# Lowrance elite 5 blowing inline fuse



## kayakcle216 (Aug 14, 2013)

I've got a lowrance elite 5 on my kayak. I've been having problems with it lately, it started acting up about a month ago. Wouldn't stay powered up. I checked my battery and turns out I lost a cell. I replaced the battery and it was working. But I went to go out yesterday and when I hooked my battery up, it blew the fuse. Replaced the fuse...blew it again. I'm at my wits end with this thing. I've checked all my connections and wiring and can't figure it out. Any suggestions? Thanks. 
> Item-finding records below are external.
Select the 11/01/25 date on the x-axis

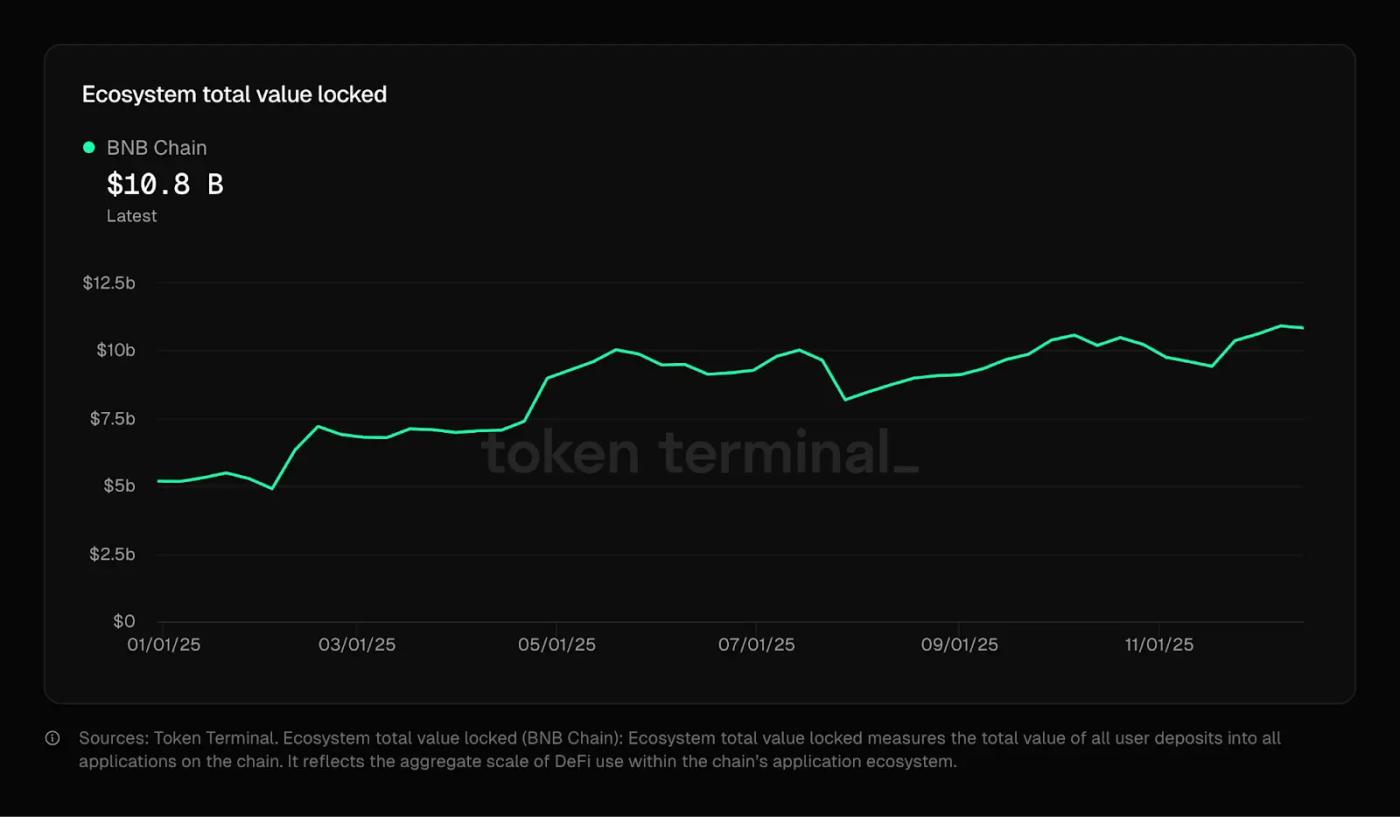pos(1159,645)
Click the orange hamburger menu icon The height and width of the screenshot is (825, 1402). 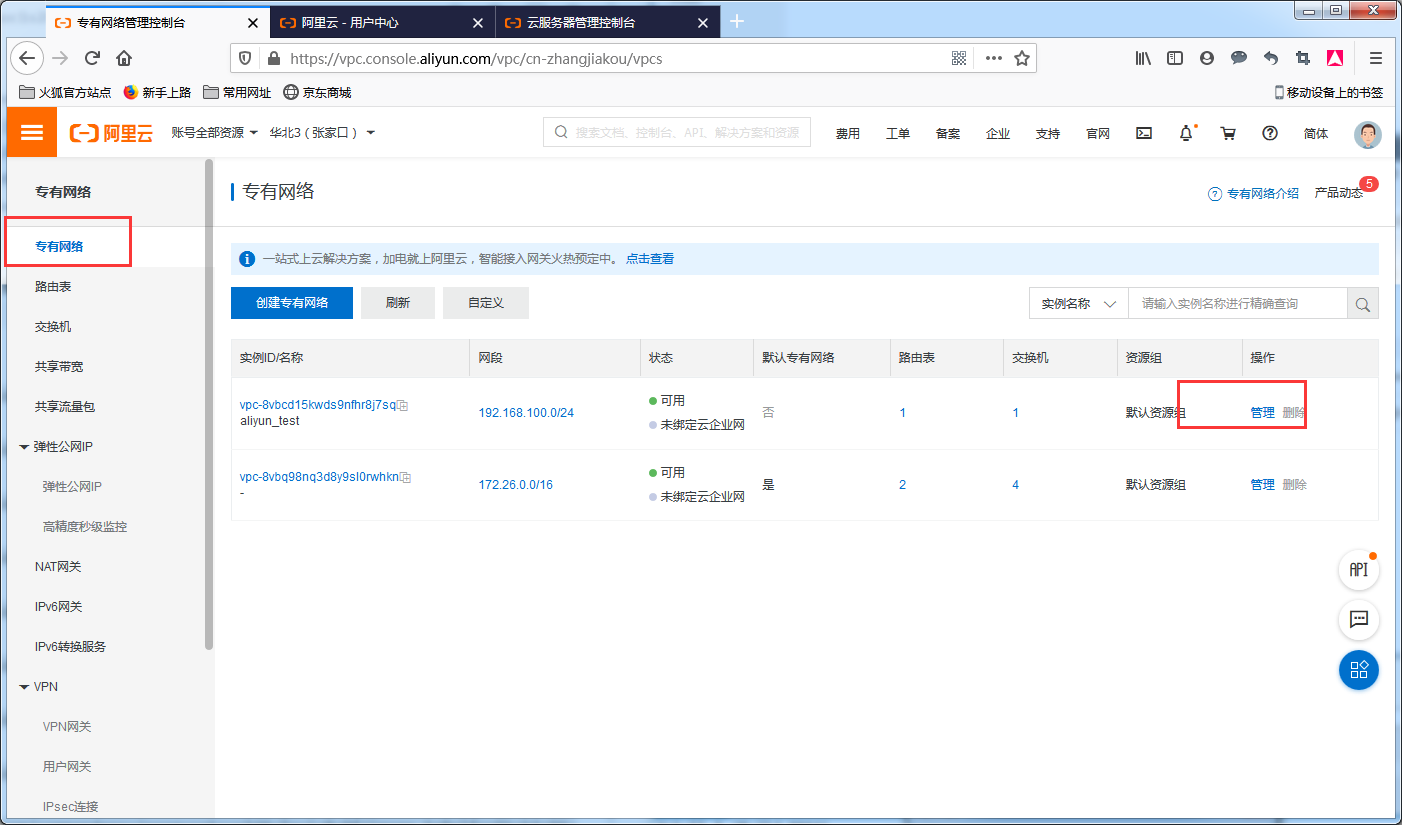31,131
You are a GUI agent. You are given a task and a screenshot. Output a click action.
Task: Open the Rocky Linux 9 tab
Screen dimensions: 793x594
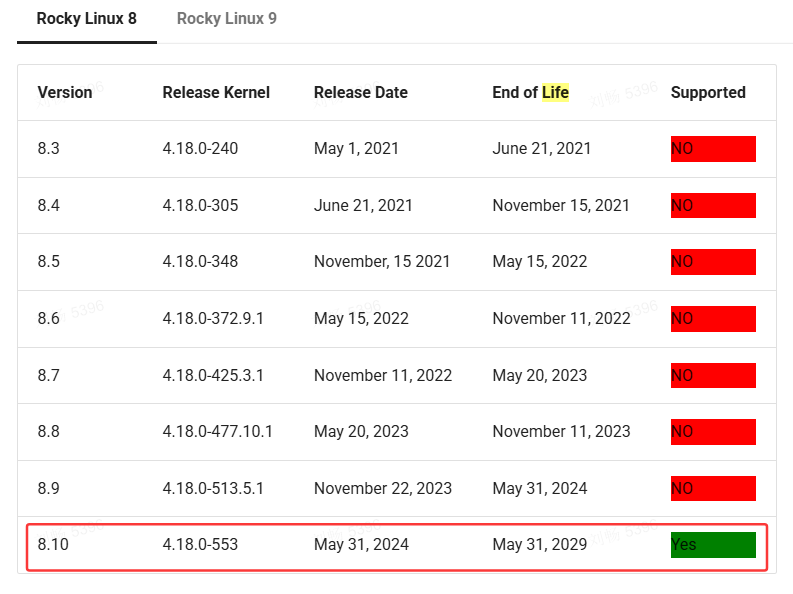(x=227, y=19)
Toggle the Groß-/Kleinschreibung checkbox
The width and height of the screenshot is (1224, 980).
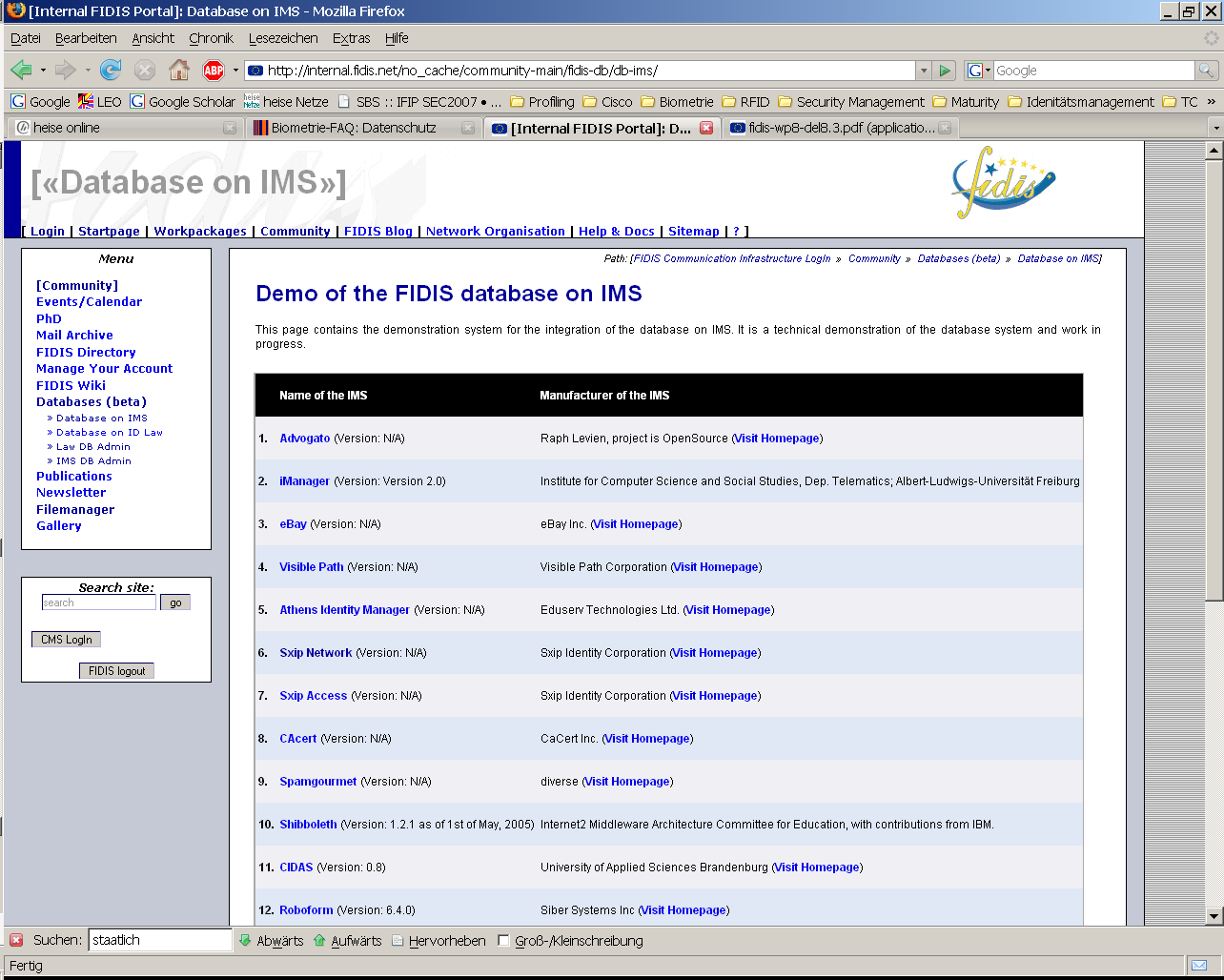point(503,941)
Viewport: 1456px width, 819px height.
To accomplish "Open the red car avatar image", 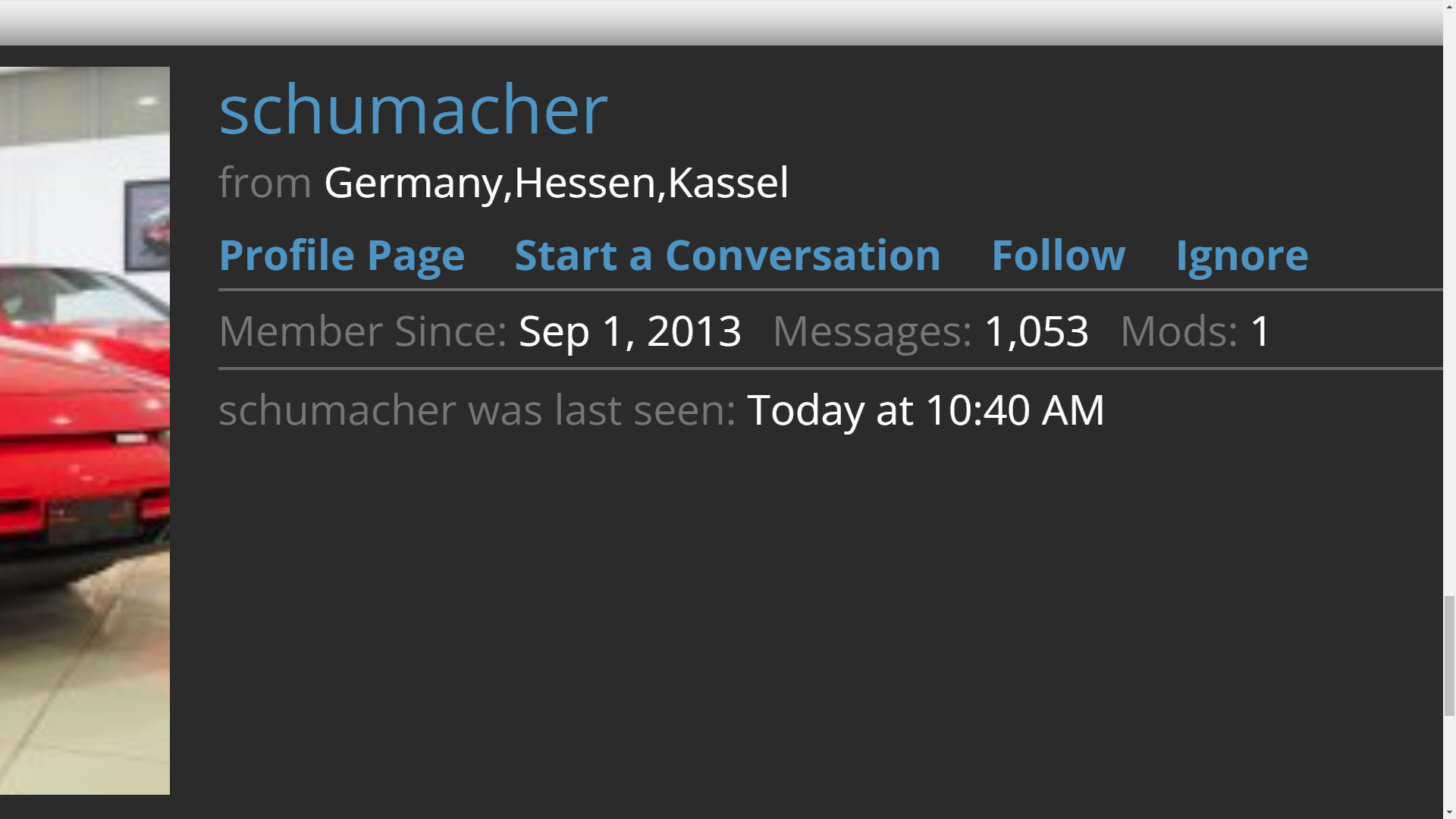I will point(85,431).
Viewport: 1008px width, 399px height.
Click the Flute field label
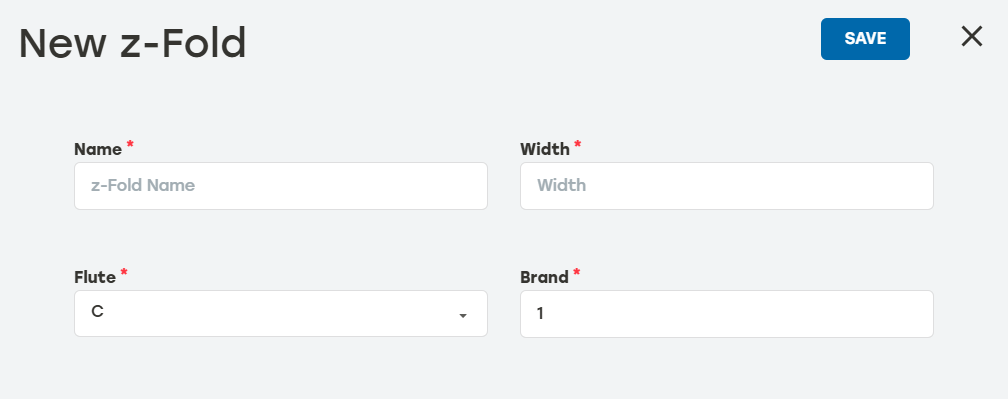pyautogui.click(x=95, y=278)
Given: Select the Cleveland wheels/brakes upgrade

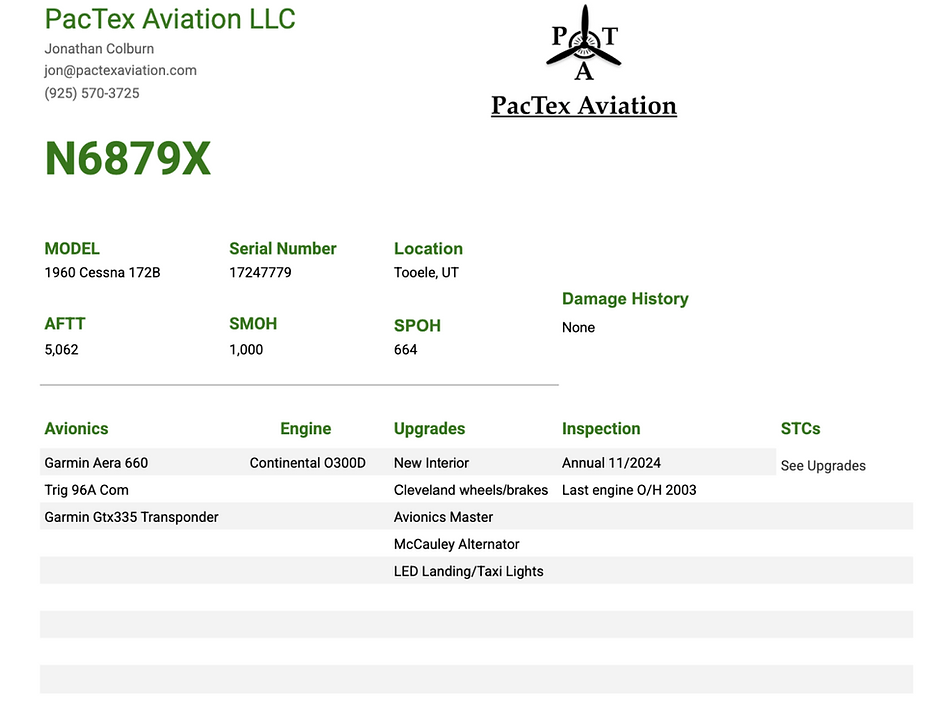Looking at the screenshot, I should (x=471, y=490).

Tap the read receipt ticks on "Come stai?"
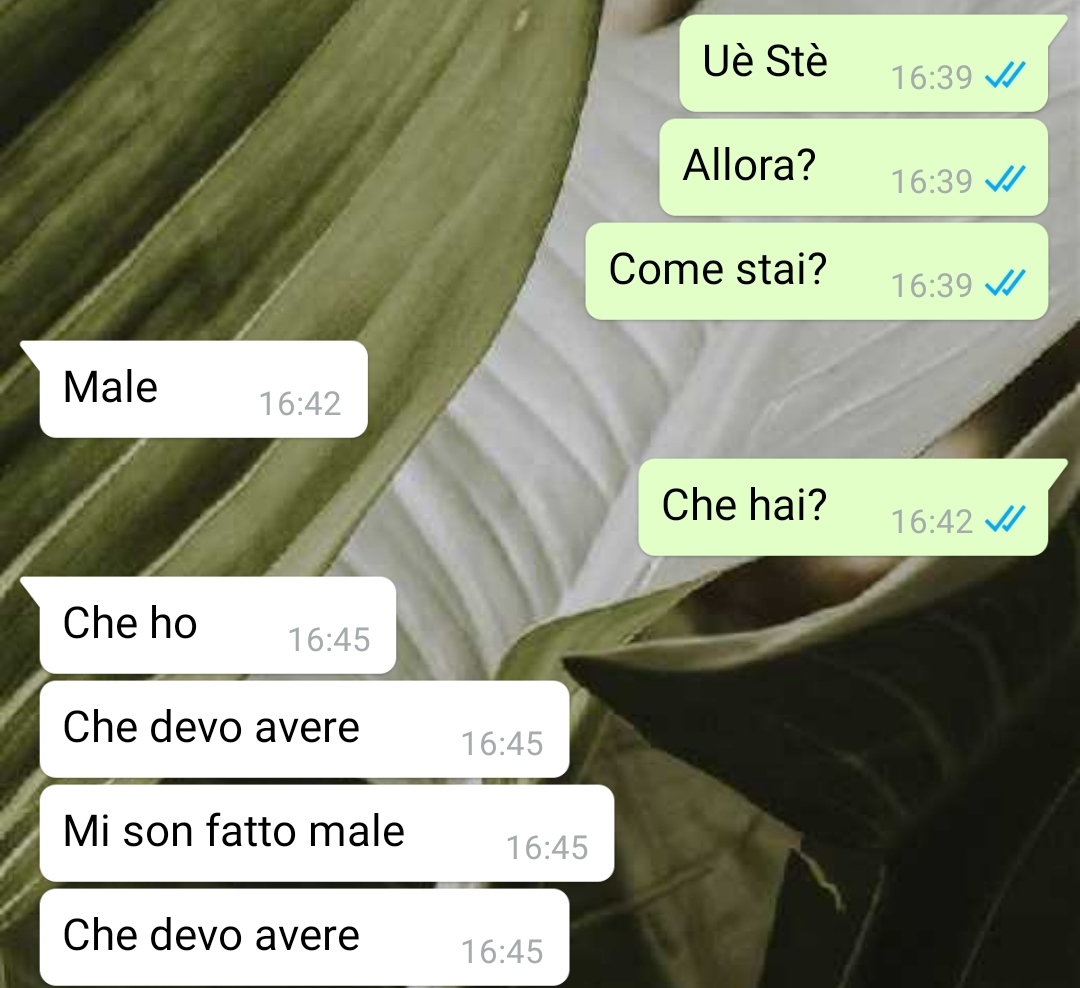click(x=1005, y=283)
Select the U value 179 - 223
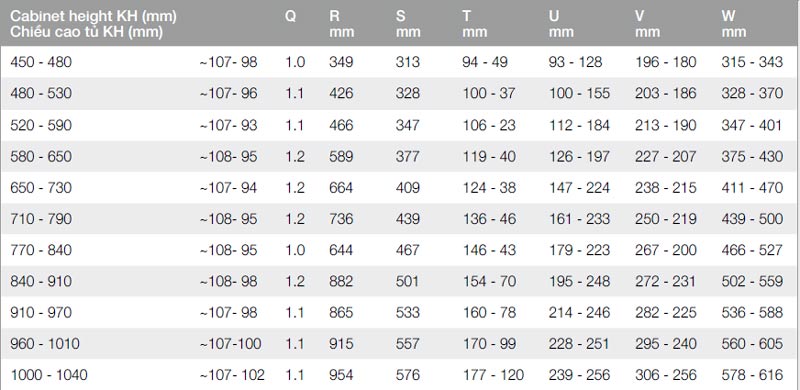800x390 pixels. (579, 250)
Sent from my SM-N900V using Ohub Campfire mobile app


----------



## jcoholich (Feb 12, 2014)

I would check online www.lowrance.com and get the latest update put into your unit. The fuse that I run all my lowrance units off of is 5 amp.


----------



## kayakcle216 (Aug 14, 2013)

They only need 3 amps though correct? Thanks for the advise 

Sent from my SM-N900V using Ohub Campfire mobile app


----------



## jcoholich (Feb 12, 2014)

They usually come with 3 amp fuse but all of mine have a 5 amp. Even at a 5 amp there would not be enough current go through that would damage the unit.


----------



## kayakcle216 (Aug 14, 2013)

Ok thank you for help 

Sent from my SM-N900V using Ohub Campfire mobile app


----------



## papaperch (Apr 12, 2004)

No way that unit should be blowing a 3 amp fuse. Either you have a problem in your wiring or the unit itself.

Suggest you disconnect your power lead at unit. With a multimeter check to see if any reading between positive and negative lead. On the ohmmeter it should read infinity . In other words no connection. If it gives you some kind of resistance reading your wiring is at fault. If reading is infinite the fault is in your unit itself.

Do not replace with larger rating fuses. At normal use your unit uses far less than 1 amp.


----------



## kayakcle216 (Aug 14, 2013)

Thanks papaperch, I've since up graded the unit. I still have it and all the wiring in my storage unit. I'll check it out and if it works I'll be able to re-home it. 

Sent from my SM-N900V using Ohub Campfire mobile app


----------